Now the answer is almost complete: modulo some extra work on the strictness of relevant inequalities, we do have the uniqueness. The additional ideas used to come to this conclusion are these: (i) to kind of reduce approximating a convex set by an ellipse by, vice versa, approximating an ellipse (and even a round disk) by shear-shifted versions of the convex set; (ii) shear-symmetrization; and
(iii) minimizing the symmetric difference given the same areas is equivalent to maximizing the area of the intersection (the latter observation borrowed from Matt F.).

How to show that the best possible ellipse is unique?
Suppose that $E_1$ and $E_2$ are distinct best possible ellipses. By an appropriate rescaling of everything in the directions of principal axes of $E_1$, without loss of generality (wlog) $E_1$ is a round disk, say $D$, of radius $1/\sqrt\pi$.

Then the width of $E_2$ in some direction is the same as that of the round disk $E_1$ (that is, $2/\sqrt\pi$), where the width of a set in a given direction is defined as the width of the narrowest infinite band that contains the set and goes in the direction perpendicular to the given one. This follows because the product of the widths of ellipse $E_2$ in the directions of its principal axes is $(2/\sqrt\pi)^2$.

So, there exist the following: (i) a real $t$; (ii) a vector $b\in\mathbb{R}^2$; and (iii) an orthonormal basis $(e_1,e_2)$ of $\mathbb{R}^2$ such that, for the (shear-shift) affine operator $A=A_t=A_{b,t}$ on $\mathbb{R}^2$ defined by the conditions $A\mathbf0=b$, $Ae_1=b+e_1$, and $Ae_2=b+e_2+te_1$, we have $AE_1=AD=E_2$.

Let then $E_0:=\dfrac{I+A}2\,D$, where $I$ is the identity operator. Then $E_0$ is an ellipse of area $1$.

For real $y$, let $[u,v]=[u(y),v(y)]=K_y:=K(y):=\{x\in\mathbb R\colon xe_1+ye_2\in K\}$ be the $y$-"cross-section" of $K$. Similarly define the $y$-"cross-sections" $E_1(y)=[r_1,s_1]$ and $E_2(y)=[r_2,s_2]$ of $E_1$ and $E_2$. Then the $y$-"cross-section" $E_0(y)$ of $E_0$ is $[r_0,s_0]=[\frac{r_1+r_2}2,\frac{s_1+s_2}2]$. Let $|\cdot|$ denote the Lebesgue measure on $\mathbb{R}$ or $\mathbb{R}^2$. Then $|E_j\cap K|=\int_{\mathbb{R}}\delta_j(y)\,dy$ for $j=0,1,2$, where $\delta_j(y):=|E_j(y)\cap K(y)|$. So, if we could show that \begin{equation} \delta_0(y)\ge\tfrac12\,\delta_1(y)+\tfrac12\,\delta_2(y) \tag{*} \end{equation} for all $y$ and that this inequality is strict for some $y$ given that $E_1$ and $E_2$ are distinct, then we would obtain the desired contradiction: $|E_0\cap K|>\tfrac12\,|E_1\cap K|+\tfrac12\,|E_2\cap K|=|E_1\cap K|=|E_2\cap K|$. Here we have used the mentioned additional idea (iii).

Unfortunately, inequality $(*)$ does not hold in general, without any assumptions on the convex sets $E_j$. Here we need the mentioned additional ideas (i) and (ii).

» **TASKS TO COMPLETE**:
1: In the post on ellipse uniqueness, condense the paragraph beginning "Now the answer is almost complete" into a short list that keeps its main facts.
2: Extract every line of the listing that contains the word "button".

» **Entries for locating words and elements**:
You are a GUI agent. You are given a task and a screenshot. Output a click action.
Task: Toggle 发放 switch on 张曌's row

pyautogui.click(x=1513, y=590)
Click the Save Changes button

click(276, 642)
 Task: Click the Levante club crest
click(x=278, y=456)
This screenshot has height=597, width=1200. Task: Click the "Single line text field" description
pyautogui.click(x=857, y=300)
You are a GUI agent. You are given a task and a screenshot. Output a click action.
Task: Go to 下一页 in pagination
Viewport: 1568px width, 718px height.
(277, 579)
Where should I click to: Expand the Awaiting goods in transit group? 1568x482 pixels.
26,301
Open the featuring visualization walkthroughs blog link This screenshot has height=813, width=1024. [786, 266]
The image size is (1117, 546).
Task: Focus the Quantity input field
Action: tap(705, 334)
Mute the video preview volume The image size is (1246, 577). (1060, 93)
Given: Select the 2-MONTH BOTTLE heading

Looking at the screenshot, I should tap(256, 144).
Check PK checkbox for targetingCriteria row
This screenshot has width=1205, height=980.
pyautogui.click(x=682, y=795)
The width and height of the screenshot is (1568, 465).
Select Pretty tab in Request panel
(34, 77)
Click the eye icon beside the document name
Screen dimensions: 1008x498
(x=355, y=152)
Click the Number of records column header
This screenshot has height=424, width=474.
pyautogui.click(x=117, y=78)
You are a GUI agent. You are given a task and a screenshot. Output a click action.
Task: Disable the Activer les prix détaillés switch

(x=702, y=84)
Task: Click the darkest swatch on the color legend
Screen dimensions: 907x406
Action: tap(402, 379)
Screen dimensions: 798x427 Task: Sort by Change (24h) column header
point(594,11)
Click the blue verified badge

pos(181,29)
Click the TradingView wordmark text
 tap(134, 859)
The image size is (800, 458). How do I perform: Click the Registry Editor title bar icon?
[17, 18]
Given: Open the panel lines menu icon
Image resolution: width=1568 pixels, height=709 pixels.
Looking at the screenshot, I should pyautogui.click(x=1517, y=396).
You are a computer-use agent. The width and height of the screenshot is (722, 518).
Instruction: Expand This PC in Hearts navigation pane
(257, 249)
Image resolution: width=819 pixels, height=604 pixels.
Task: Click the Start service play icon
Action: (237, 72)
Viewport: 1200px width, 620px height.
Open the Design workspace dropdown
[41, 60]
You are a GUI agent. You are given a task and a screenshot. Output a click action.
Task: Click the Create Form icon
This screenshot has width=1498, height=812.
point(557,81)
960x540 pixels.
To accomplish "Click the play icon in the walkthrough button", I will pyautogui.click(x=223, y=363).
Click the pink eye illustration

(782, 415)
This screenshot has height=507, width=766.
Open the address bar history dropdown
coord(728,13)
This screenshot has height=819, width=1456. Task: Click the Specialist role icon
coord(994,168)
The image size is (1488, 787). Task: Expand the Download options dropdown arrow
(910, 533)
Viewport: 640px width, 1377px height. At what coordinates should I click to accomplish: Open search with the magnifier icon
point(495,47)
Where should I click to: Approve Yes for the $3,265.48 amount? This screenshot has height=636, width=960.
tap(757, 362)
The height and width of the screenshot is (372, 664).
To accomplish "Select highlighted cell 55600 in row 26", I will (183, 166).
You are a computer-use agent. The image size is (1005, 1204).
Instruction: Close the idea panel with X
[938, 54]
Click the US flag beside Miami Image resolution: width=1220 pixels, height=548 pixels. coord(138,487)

» **PROBLEM SOLUTIONS**:
1:
- The answer is nearly complete. Apart from some extra work on the strictness of the relevant inequalities, uniqueness holds.
- The additional ideas that led to this conclusion:
  - (i) Reverse the approximation: rather than approximating a convex set by an ellipse, approximate an ellipse (even a round disk) by shear-shifted versions of the convex set.
  - (ii) Use shear-symmetrization.
  - (iii) For equal areas, minimizing the symmetric difference is equivalent to maximizing the area of the intersection. This observation is borrowed from Matt F.

2:
Click the Save Changes button
To accomplish "Click the play icon in the walkthrough button", I will pyautogui.click(x=223, y=363).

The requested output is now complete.